• **The input**
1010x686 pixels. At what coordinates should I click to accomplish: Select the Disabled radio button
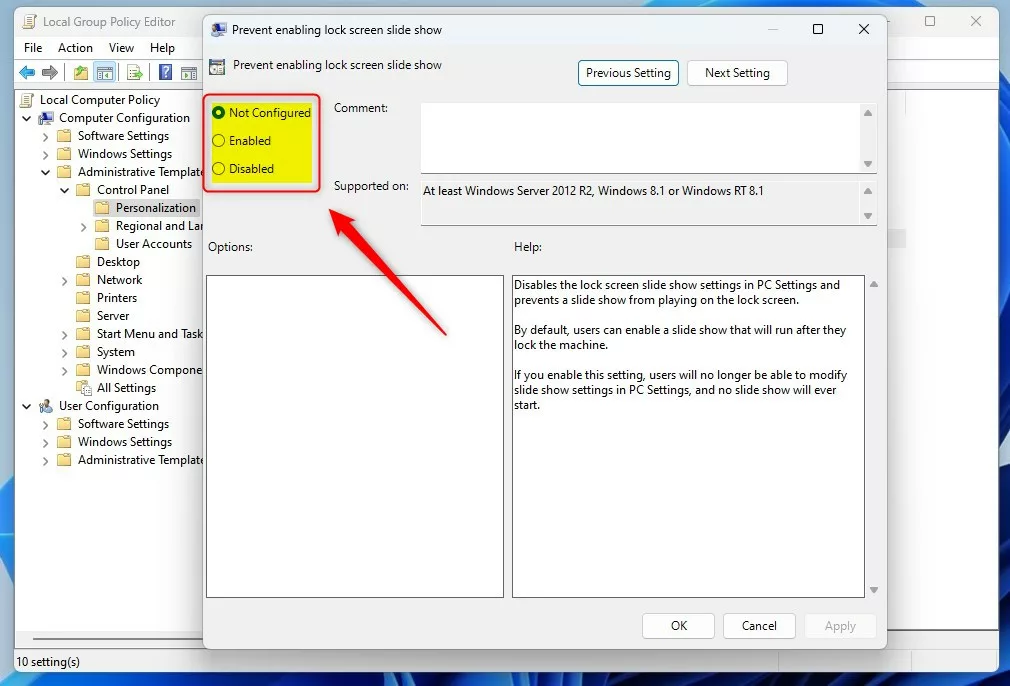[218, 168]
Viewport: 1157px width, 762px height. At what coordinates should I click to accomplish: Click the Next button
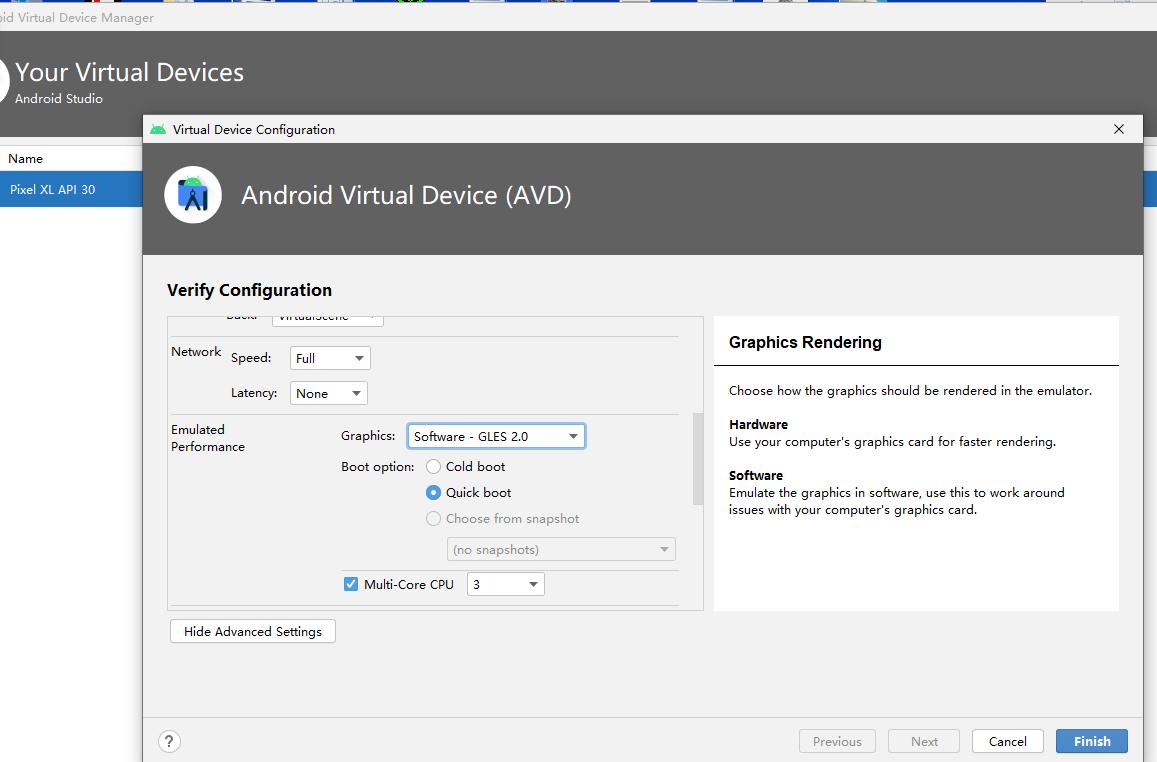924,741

---

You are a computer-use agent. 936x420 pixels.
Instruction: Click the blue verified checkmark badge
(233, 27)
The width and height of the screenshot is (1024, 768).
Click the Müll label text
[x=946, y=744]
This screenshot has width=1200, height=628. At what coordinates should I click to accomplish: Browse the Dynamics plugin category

• **Problem to solve**
Please copy the lines above from the line with "The width and" up to and including the line with "This screenshot has", exactly as written and with nothing else.

• **Response to the task**
The width and height of the screenshot is (1024, 768).
Click the Müll label text
[x=946, y=744]
This screenshot has width=1200, height=628. At what coordinates should I click to accomplish: Browse the Dynamics plugin category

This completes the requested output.